Trail of Broken Wings

“I look forward to meeting her.”


Growing up, Sonya and I shared everything. That she has never met my husband is still difficult for me to believe. I sent her the wedding invitation, called her with the details, but she never showed. Leaving me without a maid of honor. Our oldest sister, Marin, stepped in as I knew she would. And did so without mentioning that she was second choice or that I had waited until minutes before I was set to walk down the aisle to ask her. Marin stood at the altar and later around the fire as I married Eric in two elaborate ceremonies symbolizing both our faiths.

“Mummy is clearly excited,” Marin says, coming in from the living room where she was helping Gia with algebra. Each sister uses her own name for our parents. I refer to them affectionately, Mama and Papa, while Marin has never lost use of the traditional Mummy and Daddy. For the life of me I can’t remember what Sonya calls them, maybe because I rarely heard her call out for them. “She’s been standing by the window for the last hour.”

Marin has wrapped her hair tightly into a bun. She stripped off her suit jacket when she arrived, leaving her in a silk shirt and tailored pants that emphasize her slim body, fit from hours of working and stress. She is older than I am by five years, but no one would ever guess we are sisters. Her golden-brown hair, kissed by the California sun, has streaks of blond that genetics fails to explain. Mom swears Marin’s deep-green eyes come from a distant great-aunt. Growing up, everyone assumed Sonya and I were the only biological sisters. There were times we were almost identical in looks. Not that Sonya would agree. She swore I was the pretty one. My looks were the reason my parents’ friends called me the princess of the house. The only explanation for the childhood I had.

“Shall I serve dinner?” Eloise pokes her head out of the kitchen. Raised in Mexico, she has no family to call her own in the States.

I glance at the slim gold watch peppered with diamonds that encircles my wrist. A gift from Eric to celebrate our fifth wedding anniversary. After his recent promotion to CEO of his company, what once were luxuries had suddenly become necessities. “Her flight should have arrived. Let’s wait another fifteen minutes.”

“If she decided to come. We don’t know for sure she is on the flight.” It is Marin’s way to be blunt, to say things as they are. Mama turns her face toward us, a fleeting look of pain before she masks it.

“I’m sure she’ll be here soon.” Mama’s voice lacks its normal strength. A pinched smile replaces the full one that graced her face earlier. She pulls her wool cardigan tight around her even though the sun is out and a warm breeze permeates the air. She stopped wearing saris after I got married. Said there was no need to keep up the traditions of the past. If Papa had a problem with the change in her attire, he never mentioned it in front of me. “She called me right before boarding.”
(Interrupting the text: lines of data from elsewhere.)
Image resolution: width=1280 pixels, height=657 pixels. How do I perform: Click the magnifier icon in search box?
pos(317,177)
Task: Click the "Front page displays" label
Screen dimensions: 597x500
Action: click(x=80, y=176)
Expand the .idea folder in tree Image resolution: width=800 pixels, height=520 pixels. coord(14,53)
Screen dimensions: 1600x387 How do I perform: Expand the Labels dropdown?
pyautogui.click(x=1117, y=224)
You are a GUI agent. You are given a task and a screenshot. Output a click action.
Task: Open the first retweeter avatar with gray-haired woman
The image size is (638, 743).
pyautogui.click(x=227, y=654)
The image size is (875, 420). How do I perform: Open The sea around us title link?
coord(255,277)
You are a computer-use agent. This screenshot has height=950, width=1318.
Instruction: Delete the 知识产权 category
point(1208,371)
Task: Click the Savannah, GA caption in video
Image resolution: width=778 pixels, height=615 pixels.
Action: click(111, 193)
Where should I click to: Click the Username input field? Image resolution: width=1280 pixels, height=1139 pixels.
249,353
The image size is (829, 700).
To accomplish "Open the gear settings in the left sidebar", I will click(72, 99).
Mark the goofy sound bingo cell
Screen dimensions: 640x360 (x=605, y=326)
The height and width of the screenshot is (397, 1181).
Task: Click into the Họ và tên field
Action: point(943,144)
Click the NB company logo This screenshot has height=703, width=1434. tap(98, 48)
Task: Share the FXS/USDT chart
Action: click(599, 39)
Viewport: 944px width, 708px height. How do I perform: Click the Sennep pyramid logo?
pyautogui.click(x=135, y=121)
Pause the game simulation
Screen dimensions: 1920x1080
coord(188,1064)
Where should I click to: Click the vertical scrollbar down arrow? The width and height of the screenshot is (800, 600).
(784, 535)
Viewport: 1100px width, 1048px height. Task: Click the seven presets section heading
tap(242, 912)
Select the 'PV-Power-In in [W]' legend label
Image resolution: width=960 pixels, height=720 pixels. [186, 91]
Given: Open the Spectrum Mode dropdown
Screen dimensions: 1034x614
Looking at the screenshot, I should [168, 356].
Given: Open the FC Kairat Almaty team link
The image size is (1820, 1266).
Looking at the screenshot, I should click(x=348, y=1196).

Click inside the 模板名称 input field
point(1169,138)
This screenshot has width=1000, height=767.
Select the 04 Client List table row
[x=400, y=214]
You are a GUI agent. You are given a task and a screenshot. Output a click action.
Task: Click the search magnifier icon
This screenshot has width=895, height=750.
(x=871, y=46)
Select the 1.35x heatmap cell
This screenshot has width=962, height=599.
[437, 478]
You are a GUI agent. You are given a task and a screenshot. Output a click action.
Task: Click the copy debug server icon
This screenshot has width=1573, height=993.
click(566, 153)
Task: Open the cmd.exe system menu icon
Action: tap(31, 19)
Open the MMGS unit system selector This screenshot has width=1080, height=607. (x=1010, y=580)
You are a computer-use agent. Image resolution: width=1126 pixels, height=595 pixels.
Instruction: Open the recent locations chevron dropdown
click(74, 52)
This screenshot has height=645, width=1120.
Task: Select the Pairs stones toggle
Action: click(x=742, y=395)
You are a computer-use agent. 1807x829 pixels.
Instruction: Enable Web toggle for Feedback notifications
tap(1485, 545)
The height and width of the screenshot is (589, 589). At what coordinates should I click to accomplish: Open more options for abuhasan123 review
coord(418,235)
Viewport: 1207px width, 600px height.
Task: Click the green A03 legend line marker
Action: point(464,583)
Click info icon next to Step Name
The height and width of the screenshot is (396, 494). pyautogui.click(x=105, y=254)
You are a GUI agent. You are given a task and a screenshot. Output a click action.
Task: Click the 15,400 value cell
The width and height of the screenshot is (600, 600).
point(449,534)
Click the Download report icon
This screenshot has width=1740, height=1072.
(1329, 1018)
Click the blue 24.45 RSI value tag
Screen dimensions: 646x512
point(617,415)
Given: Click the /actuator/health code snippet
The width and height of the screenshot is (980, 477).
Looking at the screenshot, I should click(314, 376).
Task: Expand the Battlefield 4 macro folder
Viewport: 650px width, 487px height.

“That doesn’t mean she boarded.” Marin refuses to let the subject drop.

I catch Mama’s eye, offering her silent support without alienating my sister. We learned the steps of this dance years ago, my mother and I tiptoeing around Marin’s words. It was an unspoken agreement we made when Marin moved back to town. Never allow Marin’s way to break the fragile family we have left. Having already lost Sonya because of our past, my mother refused to lose another daughter.